This coming weekend (9th-10th June 2017), the Institute of Psychoanalysis will be hosting a conference on poetry and psychoanalysis, focusing on ‘Creative Borders and Boundaries’. On Friday evening and throughout Saturday there will be poetry readings, lectures and discussions, with poets, academics and analysts exploring ideas around creativity, politics and consciousness across the separate, yet often complementary, worlds of poetry and psychoanalysis.

Co-organiser Susanne Lansman has talked about the motivations behind the event:

After the 2016 EU Referendum, like almost half the country I felt an intense sense of loss. I realised that my long-held interest in and respect for our European neighbours had been much enhanced by the ties that had developed over the last few decades. The European project had felt reparative after years of hostility and war. Like many of us who live in London, I appreciated the multicultural, multinational world I inhabited. Then, last June, it felt as though it was all being ripped away. I was appalled by the idea that those who represent us – the politicians and press – were making our visitors, refugees and asylum seekers feel unwelcome, and pointing to them as the cause of our country’s ailments.

(Excerpt from a dataset)
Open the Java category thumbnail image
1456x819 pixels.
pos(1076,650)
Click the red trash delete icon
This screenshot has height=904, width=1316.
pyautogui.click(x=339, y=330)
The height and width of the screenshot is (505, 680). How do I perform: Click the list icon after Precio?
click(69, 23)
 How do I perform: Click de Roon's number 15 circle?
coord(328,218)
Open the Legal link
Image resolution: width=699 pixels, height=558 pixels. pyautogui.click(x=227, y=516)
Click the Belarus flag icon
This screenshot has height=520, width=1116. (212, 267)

* [Task description]: List the kinds of activity that the text about the poetry and psychoanalysis conference says will take place on Friday evening and Saturday.

* [Problem solution]:
- Poetry readings
- Lectures
- Discussions